Strasbourg als Europastadt

Bernard Reitel

Dank der Niederlassung von europäischen Institutionen wird Strasbourg oft als “europäische Hauptstadt” bezeichnet. Diese europäische Dimension betont die symbolische Rolle von Strasbourg in der deutsch-französischen Versöhnung, der Überwindung des Nationalismus und somit der Entwicklung der europäischen Union. Die Anziehungskraft Strasbourgs ist unleugbar von den institutionellen Funktionen geprägt, die vom Zentralstaat teilweise unterstützt werden. Insbesondere sind die kulturellen und wissenschaftlichen Funktionen bemerkenswert. Strasbourg gilt als europäischer “Haut Lieu”. Die Identität Strasbourgs ist ohne Zweifel vom Europaviertel mit den wichtigsten europäischen Institutionen wie auch vom Garten der zwei Ufer und der Rheinpasserelle als grenzüberschreitende Symbole geformt.


Strasbourg/Strassburg – vom Verkehrszentrum im Elsass zur “Magistrale für Europa”

Ernst-Jürgen Schröder

Mit der 2007 erfolgten Eröffnung des ersten Abschnitts des “TGV Est Européenne” – der Magistrale für Europa – hat Strasbourg in Verbindung mit einer erfolgreichen Stadterneuerungspolitik – als deren bislang sichtbarstes Zeichen die Reaktivierung der Strassenbahn steht – seine Wettbewerbsposition in der trinationalen Metropolregion Oberrhein wie im europäischen Städtesystem entscheidend verbessert. Die elsässische Metropole wird sich hierbei von einem hochrangigen Verkehrszentrum zu einer Schnittstelle im europäischen Hochgeschwindigkeitsverkehr entwickeln, sie wird aber auch als Europastadt und internationaler Tourismus- und Wissenschaftsstandort wesentlich gestärkt.
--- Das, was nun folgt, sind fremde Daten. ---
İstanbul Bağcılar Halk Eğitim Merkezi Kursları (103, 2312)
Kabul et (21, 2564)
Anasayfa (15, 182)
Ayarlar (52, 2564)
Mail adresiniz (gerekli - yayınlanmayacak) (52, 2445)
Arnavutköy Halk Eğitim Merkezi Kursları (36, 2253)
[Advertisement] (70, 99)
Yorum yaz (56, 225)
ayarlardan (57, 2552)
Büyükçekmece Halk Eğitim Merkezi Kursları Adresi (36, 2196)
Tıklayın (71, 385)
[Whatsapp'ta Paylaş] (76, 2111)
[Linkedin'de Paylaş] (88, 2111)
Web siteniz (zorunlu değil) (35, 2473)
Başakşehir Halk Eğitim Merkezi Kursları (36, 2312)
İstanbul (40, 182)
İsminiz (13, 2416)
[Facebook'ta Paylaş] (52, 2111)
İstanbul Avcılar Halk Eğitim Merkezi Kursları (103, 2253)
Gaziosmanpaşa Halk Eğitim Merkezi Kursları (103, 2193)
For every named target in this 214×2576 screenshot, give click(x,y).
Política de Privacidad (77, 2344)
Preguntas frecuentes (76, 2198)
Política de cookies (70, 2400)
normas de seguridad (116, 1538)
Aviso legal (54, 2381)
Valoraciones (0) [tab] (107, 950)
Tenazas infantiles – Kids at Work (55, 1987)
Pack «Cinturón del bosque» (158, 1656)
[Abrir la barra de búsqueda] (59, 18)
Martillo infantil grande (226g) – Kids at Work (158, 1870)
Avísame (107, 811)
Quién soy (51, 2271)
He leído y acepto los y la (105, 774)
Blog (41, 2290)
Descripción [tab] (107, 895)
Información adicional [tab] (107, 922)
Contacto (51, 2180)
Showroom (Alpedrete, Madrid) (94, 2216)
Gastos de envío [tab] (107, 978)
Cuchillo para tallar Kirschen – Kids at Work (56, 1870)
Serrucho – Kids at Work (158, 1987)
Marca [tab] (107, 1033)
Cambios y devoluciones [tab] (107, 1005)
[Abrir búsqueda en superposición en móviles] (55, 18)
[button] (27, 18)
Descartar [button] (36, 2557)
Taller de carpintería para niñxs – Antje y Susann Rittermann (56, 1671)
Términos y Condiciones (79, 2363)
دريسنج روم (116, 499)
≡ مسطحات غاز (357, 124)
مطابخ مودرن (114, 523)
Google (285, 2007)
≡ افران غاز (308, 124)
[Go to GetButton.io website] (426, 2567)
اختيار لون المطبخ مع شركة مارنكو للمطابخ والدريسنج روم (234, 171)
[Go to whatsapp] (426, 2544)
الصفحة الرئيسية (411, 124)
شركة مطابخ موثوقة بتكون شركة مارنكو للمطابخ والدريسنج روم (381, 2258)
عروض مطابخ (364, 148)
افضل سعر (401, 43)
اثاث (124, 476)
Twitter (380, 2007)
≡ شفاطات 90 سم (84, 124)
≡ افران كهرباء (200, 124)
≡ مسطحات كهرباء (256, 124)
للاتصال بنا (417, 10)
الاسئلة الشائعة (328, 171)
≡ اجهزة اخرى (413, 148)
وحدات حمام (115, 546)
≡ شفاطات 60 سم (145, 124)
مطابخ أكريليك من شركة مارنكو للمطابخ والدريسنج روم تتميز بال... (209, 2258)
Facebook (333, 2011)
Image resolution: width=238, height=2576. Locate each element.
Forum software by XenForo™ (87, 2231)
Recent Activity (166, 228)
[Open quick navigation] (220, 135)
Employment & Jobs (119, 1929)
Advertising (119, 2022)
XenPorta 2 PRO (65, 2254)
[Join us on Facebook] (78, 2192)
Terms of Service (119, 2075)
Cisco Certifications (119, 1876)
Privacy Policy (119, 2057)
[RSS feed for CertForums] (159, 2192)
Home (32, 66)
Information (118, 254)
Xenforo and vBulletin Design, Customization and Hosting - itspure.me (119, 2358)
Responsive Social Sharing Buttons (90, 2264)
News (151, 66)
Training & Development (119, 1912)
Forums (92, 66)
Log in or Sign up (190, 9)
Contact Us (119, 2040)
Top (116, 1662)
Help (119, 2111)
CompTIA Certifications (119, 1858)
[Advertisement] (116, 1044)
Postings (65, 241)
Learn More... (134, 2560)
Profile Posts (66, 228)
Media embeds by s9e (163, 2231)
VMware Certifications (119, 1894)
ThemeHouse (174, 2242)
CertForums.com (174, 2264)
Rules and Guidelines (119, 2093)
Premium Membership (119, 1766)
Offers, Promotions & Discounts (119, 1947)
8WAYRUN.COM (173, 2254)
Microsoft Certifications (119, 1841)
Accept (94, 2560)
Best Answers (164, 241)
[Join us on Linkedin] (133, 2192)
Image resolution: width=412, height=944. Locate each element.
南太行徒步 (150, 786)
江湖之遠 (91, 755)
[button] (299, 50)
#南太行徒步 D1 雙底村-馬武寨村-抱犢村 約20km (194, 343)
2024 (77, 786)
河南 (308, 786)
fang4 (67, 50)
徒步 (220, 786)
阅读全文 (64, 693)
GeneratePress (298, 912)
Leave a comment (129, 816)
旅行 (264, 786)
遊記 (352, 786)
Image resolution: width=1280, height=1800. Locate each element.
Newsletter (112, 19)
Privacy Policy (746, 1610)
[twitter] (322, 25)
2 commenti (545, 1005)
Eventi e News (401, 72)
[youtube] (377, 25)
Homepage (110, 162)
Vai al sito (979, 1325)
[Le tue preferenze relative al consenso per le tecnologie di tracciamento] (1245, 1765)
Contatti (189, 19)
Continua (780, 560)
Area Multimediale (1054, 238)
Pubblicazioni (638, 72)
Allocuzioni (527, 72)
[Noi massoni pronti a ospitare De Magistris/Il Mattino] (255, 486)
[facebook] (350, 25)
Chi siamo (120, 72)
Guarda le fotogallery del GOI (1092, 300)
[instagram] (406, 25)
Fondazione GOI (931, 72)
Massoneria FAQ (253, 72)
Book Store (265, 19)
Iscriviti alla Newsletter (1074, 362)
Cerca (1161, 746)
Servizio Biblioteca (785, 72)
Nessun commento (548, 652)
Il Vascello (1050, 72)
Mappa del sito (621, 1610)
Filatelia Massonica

Die Häfen Kehl und Strasbourg – bedeutende Verkehrsdrehscheiben und Industriestandorte
am Oberrhein

Marc Funk

Die Oberrheinregion gehört zu den wirtschaftlichen Kernregionen der Europäischen Union (EU). Zahlreiche Weltmarktführer, hochrangige Forschungs- und Bildungseinrichtungen haben hier ihren Sitz und profitieren von den Vorteilen eines trinationalen Wirtschaftsraumes mit hoher Standortattraktivität. Der etwa 300 km lange und 40 km breite Oberrheingraben ist der wichtigste Transitraum im europäischen Nord-Süd-Verkehr und hat sich im Zuge der EU-Osterweiterung auch zu einem bedeutenden Verkehrsknotenpunkt in West-Ost-Richtung entwickelt. Im Schnittpunkt der Verkehrswege des europäischen Warenverkehrs liegen die Häfen Kehl und Strasbourg. Als multimodale Güterverkehrszentren tragen die Binnenhäfen zur Bewältigung des wachsenden Verkehrsaufkommens bei und sind zudem wichtige Industriestandorte mit einer hohen Raumwirksamkeit.